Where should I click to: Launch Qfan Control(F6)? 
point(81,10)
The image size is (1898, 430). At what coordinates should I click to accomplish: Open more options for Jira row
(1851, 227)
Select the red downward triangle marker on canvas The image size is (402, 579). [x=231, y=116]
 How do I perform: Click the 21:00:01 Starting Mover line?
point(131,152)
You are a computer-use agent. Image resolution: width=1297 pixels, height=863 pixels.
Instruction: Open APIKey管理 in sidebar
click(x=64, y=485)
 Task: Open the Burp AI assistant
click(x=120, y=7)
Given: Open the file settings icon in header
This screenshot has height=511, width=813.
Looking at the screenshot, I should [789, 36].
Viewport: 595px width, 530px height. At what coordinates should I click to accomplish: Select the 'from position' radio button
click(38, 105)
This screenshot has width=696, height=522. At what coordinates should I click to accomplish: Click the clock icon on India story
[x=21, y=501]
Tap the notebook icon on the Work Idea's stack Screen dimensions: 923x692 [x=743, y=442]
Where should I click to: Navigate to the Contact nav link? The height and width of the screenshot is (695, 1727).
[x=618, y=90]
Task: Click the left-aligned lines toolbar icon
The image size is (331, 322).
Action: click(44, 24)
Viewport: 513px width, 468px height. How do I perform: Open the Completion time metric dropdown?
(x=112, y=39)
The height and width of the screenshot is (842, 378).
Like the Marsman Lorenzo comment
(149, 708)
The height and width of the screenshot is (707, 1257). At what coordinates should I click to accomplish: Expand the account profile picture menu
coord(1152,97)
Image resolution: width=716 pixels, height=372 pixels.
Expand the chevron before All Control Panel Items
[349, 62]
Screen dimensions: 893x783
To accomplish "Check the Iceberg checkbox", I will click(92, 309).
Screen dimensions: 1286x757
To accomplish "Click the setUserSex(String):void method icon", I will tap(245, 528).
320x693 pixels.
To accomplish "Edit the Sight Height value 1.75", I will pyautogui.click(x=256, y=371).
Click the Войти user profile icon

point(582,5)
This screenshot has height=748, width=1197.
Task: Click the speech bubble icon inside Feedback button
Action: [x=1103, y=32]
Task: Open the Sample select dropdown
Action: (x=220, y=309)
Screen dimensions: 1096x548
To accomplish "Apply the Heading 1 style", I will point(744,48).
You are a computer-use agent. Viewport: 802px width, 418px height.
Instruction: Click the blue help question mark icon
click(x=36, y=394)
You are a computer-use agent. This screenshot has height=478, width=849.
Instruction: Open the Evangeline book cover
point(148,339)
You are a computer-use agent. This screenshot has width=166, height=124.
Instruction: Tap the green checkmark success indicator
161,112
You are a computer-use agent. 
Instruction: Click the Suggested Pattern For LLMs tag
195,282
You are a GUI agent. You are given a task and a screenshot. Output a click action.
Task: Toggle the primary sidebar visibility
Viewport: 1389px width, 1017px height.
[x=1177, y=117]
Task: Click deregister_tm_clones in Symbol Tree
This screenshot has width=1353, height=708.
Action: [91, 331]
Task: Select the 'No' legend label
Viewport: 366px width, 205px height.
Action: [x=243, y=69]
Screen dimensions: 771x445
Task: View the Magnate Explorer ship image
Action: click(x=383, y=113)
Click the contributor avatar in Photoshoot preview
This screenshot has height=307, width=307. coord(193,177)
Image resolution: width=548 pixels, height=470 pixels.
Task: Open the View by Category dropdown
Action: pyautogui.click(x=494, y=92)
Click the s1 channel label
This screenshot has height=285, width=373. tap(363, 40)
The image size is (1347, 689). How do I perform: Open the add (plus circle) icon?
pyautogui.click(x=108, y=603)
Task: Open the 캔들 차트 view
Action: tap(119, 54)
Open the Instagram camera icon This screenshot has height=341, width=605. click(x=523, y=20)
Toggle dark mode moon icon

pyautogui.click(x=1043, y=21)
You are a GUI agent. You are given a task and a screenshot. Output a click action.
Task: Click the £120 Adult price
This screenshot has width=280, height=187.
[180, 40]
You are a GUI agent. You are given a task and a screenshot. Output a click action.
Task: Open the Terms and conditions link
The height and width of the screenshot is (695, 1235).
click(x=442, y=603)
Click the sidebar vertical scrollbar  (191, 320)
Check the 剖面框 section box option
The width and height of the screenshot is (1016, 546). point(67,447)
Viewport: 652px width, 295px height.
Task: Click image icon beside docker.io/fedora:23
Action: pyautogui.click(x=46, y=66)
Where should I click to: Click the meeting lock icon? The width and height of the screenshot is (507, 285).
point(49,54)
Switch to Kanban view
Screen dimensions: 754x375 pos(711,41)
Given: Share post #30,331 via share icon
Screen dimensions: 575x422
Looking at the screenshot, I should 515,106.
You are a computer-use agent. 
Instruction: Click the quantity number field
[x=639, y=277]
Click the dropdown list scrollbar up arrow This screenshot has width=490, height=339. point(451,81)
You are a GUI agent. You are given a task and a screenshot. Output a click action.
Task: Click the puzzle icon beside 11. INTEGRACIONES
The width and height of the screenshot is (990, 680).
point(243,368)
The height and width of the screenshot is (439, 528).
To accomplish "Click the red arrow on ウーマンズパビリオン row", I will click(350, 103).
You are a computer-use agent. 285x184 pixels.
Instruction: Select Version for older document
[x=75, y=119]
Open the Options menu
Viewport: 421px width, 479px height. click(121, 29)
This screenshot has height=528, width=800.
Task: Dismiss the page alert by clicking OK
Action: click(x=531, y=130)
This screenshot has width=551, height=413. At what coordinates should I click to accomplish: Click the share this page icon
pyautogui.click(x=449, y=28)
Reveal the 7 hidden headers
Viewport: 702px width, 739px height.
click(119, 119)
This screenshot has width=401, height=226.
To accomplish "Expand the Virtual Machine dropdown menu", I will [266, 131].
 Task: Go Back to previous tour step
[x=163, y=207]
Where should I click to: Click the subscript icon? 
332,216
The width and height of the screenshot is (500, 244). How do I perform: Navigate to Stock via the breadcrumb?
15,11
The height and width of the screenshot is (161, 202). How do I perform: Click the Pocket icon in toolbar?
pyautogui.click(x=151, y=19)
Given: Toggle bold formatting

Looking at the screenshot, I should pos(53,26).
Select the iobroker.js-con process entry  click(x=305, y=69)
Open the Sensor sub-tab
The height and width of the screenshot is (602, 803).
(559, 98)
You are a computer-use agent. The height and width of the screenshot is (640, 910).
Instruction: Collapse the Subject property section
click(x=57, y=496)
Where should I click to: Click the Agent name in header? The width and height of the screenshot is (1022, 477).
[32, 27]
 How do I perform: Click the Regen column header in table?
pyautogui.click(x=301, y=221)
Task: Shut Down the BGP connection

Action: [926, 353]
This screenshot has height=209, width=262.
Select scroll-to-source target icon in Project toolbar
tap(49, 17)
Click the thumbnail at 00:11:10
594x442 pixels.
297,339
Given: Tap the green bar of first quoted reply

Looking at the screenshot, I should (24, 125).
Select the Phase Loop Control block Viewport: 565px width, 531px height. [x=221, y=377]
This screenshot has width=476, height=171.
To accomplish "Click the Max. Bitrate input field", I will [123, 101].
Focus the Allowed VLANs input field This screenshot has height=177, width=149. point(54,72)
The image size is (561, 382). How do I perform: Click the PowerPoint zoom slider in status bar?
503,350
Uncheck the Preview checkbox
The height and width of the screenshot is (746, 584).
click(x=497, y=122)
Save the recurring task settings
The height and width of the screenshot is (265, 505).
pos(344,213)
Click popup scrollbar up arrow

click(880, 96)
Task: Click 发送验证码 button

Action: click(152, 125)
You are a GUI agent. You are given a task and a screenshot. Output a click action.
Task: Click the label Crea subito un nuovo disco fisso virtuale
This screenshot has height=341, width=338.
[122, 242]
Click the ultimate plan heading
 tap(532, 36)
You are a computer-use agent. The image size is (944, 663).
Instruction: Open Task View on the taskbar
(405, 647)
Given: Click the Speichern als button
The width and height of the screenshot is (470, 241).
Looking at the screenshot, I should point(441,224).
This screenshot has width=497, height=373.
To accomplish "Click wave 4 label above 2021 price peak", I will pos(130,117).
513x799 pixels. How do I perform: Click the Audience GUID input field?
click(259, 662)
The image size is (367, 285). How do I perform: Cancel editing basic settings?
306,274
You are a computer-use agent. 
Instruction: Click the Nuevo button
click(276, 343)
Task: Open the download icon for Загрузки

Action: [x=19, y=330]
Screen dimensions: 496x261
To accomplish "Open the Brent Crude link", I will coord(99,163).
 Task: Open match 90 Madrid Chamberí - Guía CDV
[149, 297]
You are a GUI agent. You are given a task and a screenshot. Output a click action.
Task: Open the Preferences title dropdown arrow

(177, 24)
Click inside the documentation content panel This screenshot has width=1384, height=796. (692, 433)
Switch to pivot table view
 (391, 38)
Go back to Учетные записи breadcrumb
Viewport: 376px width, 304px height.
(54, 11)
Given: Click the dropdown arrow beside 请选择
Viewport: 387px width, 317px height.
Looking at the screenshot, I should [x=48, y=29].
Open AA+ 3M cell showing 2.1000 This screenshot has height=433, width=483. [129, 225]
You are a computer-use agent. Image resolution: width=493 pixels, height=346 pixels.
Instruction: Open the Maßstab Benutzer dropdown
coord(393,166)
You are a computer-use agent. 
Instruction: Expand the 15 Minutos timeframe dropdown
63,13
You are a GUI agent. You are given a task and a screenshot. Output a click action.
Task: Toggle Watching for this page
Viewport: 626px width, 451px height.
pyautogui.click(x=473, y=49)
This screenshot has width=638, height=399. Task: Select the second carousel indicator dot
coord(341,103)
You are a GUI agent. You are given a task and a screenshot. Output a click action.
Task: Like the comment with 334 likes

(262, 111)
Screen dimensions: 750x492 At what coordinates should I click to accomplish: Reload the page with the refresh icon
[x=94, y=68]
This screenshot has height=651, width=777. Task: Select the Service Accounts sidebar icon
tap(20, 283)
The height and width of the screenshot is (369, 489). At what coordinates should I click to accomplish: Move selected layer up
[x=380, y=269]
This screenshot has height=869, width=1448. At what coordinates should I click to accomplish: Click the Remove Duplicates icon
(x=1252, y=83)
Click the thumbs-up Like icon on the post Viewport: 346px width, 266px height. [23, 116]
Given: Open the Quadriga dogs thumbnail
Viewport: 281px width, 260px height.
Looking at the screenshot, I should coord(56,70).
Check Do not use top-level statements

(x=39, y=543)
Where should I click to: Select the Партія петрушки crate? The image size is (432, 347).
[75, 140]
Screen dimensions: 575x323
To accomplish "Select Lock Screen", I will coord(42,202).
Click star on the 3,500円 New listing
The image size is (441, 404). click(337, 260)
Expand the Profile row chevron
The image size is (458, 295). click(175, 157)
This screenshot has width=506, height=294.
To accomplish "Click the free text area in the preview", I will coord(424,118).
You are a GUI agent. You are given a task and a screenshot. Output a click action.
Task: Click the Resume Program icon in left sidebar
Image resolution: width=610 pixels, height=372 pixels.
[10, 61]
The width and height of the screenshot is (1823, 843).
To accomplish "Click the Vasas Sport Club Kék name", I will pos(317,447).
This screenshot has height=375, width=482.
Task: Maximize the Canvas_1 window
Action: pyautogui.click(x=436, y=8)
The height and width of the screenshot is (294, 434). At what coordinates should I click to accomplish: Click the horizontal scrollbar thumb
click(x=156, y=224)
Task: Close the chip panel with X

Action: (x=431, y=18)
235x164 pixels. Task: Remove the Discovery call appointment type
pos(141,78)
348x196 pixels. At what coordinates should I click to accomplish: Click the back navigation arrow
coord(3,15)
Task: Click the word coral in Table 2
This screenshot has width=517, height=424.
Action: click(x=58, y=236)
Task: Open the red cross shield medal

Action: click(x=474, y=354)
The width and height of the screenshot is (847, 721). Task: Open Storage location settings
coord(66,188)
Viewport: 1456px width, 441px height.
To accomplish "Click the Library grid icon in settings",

## Instructions to follow
Among the lines of the listing, count those holding the string "checkbox" and reply with the count only.

## Answer for the task
2